April 16th, 2012 · individual therapy, internet addiction, overcoming internet addiction, therapy

individual therapy

It may seem strange to say that soul might be required in individual therapy for overcoming internet addiction.  Soul is a word that we don’t hear very often in the modern world.  It tends to conjure up visions of organized religion and stained glass windows, or maybe we even think of the late, great James Brown!…

But when depth psychotherapy refers to “soul” in  individual therapy, it refers to images that emerge from the depth of the personality, and the way in which psyche converts events into experiences of meaning and substance.

Inner Treasure

We each come into the world with the capacity for our own unique inner experience.  There are things that come from the depths of ourselves, from places that we don’t fully understand — images, fantasies, feelings.  Our capacity to experience these things is unique to us.  Only you have your particular, unique inner life, and only I have mine.  As that inner life flourishes, so does the uniqueness of the individual.

------------

**PROBLEM DESCRIPTION**.
Resume the passage on soul in therapy for internet addiction, starting right after its final sentence. The items were taken from a separate source.

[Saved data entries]

------------

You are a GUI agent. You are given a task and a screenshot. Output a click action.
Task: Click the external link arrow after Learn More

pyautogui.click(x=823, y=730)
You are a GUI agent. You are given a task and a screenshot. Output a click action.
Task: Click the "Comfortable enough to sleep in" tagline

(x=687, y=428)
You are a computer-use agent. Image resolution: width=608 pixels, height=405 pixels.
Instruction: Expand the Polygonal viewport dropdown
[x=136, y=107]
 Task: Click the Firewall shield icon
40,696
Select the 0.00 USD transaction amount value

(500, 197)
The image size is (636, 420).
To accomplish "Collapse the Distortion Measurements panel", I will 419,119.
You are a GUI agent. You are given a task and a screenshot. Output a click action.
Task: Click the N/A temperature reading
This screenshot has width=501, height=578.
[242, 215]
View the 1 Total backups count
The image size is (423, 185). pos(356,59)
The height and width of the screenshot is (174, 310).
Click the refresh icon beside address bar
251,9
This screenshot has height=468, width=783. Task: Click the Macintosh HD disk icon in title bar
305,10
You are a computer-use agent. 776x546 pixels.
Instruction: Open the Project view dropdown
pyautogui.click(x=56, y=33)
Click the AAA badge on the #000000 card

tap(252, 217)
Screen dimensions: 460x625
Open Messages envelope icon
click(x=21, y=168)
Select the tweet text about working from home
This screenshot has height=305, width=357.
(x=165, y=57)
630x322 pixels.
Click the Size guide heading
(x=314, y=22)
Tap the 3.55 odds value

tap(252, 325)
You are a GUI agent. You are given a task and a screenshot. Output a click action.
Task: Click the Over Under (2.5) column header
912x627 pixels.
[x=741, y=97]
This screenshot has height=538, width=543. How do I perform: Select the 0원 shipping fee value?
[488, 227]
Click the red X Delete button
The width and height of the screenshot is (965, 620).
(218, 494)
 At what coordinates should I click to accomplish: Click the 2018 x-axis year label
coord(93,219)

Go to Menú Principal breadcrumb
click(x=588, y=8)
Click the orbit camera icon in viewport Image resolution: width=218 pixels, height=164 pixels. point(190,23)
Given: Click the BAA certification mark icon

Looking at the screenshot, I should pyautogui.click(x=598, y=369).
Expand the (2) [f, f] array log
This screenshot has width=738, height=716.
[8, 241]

------------

**ANSWER TO THE PROBLEM**.
Food for Soul

The inner person needs a lot of rich inner images, fantasies and imagined experiences to flourish — these things bring our soul, our uniqueness, alive.  In an interview with Mary Nurriestearns, James Hillman noted that “You need a lot of food for the imagination. [A]dvertisers recognize our need to stir our imaginations.  Cars and shoes are two very practical items which, when advertised are sold through imaginative fantasies….  [T]hey are serving other purposes than nurturing the acorn [of the self], but advertisers recognize that human beings respond to imaginative images and fantasies.  That’s the first food.”

Imagination needs to grow, and find its unique form.  Often, advertising stifles this, by cramming the individual’s imagination into narrow, straightjacketing forms.  But that’s nothing compared to what the Internet can do to our imaginal selves.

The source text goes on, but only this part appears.